Records:

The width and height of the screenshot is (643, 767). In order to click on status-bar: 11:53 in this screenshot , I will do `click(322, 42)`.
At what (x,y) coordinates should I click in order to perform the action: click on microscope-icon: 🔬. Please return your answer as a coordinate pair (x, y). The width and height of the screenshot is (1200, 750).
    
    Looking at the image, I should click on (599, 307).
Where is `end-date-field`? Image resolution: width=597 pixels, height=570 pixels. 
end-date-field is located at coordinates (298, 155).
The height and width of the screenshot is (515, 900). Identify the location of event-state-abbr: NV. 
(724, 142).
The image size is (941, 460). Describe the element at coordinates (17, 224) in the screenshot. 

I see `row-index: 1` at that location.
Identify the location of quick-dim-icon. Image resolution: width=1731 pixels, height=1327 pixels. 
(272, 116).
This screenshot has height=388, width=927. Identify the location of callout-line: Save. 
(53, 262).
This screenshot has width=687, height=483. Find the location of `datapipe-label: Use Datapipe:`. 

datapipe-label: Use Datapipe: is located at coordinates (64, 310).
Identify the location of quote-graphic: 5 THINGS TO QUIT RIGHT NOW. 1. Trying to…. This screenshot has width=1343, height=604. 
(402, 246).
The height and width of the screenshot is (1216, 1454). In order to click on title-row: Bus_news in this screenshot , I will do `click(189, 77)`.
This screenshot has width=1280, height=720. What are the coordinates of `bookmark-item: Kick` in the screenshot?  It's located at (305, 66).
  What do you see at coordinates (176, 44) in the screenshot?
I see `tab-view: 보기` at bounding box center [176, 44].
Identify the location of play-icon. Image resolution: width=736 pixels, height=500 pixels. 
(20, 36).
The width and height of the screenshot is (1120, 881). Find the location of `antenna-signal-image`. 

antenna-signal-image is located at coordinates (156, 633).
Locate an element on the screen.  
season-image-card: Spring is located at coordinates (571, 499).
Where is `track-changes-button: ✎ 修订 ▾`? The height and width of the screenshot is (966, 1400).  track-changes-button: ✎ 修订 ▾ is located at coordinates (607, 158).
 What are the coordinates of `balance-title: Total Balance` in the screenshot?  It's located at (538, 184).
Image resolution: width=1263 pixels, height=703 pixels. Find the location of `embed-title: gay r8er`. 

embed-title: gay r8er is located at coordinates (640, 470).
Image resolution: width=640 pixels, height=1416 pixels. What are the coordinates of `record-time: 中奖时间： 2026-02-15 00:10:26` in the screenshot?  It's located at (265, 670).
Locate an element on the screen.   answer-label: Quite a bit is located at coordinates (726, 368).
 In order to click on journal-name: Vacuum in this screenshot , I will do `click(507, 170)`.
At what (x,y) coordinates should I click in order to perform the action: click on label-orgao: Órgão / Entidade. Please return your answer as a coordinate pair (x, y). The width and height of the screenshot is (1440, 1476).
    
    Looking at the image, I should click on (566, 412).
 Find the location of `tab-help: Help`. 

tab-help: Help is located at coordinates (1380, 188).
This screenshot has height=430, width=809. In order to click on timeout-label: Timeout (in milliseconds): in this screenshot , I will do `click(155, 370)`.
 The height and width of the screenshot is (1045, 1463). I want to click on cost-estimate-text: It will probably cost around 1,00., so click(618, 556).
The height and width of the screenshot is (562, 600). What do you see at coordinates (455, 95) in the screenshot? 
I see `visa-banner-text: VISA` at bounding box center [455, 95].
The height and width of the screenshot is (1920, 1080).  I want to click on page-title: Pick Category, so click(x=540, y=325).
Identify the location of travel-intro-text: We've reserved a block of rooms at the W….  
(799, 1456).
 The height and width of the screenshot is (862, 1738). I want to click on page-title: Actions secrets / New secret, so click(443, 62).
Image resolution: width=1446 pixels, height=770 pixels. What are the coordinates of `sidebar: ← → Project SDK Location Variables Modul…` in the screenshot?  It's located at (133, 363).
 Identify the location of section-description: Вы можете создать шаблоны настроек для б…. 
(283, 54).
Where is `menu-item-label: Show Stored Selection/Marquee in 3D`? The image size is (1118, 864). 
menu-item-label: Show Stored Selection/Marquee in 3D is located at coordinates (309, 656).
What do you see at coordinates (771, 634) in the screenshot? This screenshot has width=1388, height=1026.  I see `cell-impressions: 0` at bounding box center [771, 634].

Required work: Reproduce the data above with each instance of "Identify the location of" switched to "Find the position of", leaving everything else unchanged.

Result of this exercise:
The width and height of the screenshot is (643, 767). In order to click on status-bar: 11:53 in this screenshot , I will do `click(322, 42)`.
At what (x,y) coordinates should I click in order to perform the action: click on microscope-icon: 🔬. Please return your answer as a coordinate pair (x, y). The width and height of the screenshot is (1200, 750).
    
    Looking at the image, I should click on (599, 307).
Where is `end-date-field`? Image resolution: width=597 pixels, height=570 pixels. 
end-date-field is located at coordinates (298, 155).
The height and width of the screenshot is (515, 900). Find the position of event-state-abbr: NV. 
(724, 142).
The image size is (941, 460). Describe the element at coordinates (17, 224) in the screenshot. 

I see `row-index: 1` at that location.
Find the position of quick-dim-icon. Image resolution: width=1731 pixels, height=1327 pixels. 
(272, 116).
This screenshot has height=388, width=927. Find the position of callout-line: Save. 
(53, 262).
This screenshot has width=687, height=483. Find the location of `datapipe-label: Use Datapipe:`. 

datapipe-label: Use Datapipe: is located at coordinates (64, 310).
Find the position of quote-graphic: 5 THINGS TO QUIT RIGHT NOW. 1. Trying to…. This screenshot has width=1343, height=604. 
(402, 246).
The height and width of the screenshot is (1216, 1454). In order to click on title-row: Bus_news in this screenshot , I will do `click(189, 77)`.
This screenshot has width=1280, height=720. What are the coordinates of `bookmark-item: Kick` in the screenshot?  It's located at (305, 66).
  What do you see at coordinates (176, 44) in the screenshot?
I see `tab-view: 보기` at bounding box center [176, 44].
Find the position of play-icon. Image resolution: width=736 pixels, height=500 pixels. 
(20, 36).
The width and height of the screenshot is (1120, 881). Find the location of `antenna-signal-image`. 

antenna-signal-image is located at coordinates (156, 633).
Locate an element on the screen.  
season-image-card: Spring is located at coordinates (571, 499).
Where is `track-changes-button: ✎ 修订 ▾`? The height and width of the screenshot is (966, 1400).  track-changes-button: ✎ 修订 ▾ is located at coordinates (607, 158).
 What are the coordinates of `balance-title: Total Balance` in the screenshot?  It's located at (538, 184).
Image resolution: width=1263 pixels, height=703 pixels. Find the location of `embed-title: gay r8er`. 

embed-title: gay r8er is located at coordinates (640, 470).
Image resolution: width=640 pixels, height=1416 pixels. What are the coordinates of `record-time: 中奖时间： 2026-02-15 00:10:26` in the screenshot?  It's located at (265, 670).
Locate an element on the screen.   answer-label: Quite a bit is located at coordinates (726, 368).
 In order to click on journal-name: Vacuum in this screenshot , I will do `click(507, 170)`.
At what (x,y) coordinates should I click in order to perform the action: click on label-orgao: Órgão / Entidade. Please return your answer as a coordinate pair (x, y). The width and height of the screenshot is (1440, 1476).
    
    Looking at the image, I should click on (566, 412).
 Find the location of `tab-help: Help`. 

tab-help: Help is located at coordinates (1380, 188).
This screenshot has height=430, width=809. In order to click on timeout-label: Timeout (in milliseconds): in this screenshot , I will do `click(155, 370)`.
 The height and width of the screenshot is (1045, 1463). I want to click on cost-estimate-text: It will probably cost around 1,00., so click(618, 556).
The height and width of the screenshot is (562, 600). What do you see at coordinates (455, 95) in the screenshot? 
I see `visa-banner-text: VISA` at bounding box center [455, 95].
The height and width of the screenshot is (1920, 1080).  I want to click on page-title: Pick Category, so click(x=540, y=325).
Find the position of travel-intro-text: We've reserved a block of rooms at the W….  
(799, 1456).
 The height and width of the screenshot is (862, 1738). I want to click on page-title: Actions secrets / New secret, so click(443, 62).
Image resolution: width=1446 pixels, height=770 pixels. What are the coordinates of `sidebar: ← → Project SDK Location Variables Modul…` in the screenshot?  It's located at (133, 363).
 Find the position of section-description: Вы можете создать шаблоны настроек для б…. 
(283, 54).
Where is `menu-item-label: Show Stored Selection/Marquee in 3D`? The image size is (1118, 864). 
menu-item-label: Show Stored Selection/Marquee in 3D is located at coordinates (309, 656).
What do you see at coordinates (771, 634) in the screenshot? This screenshot has width=1388, height=1026.  I see `cell-impressions: 0` at bounding box center [771, 634].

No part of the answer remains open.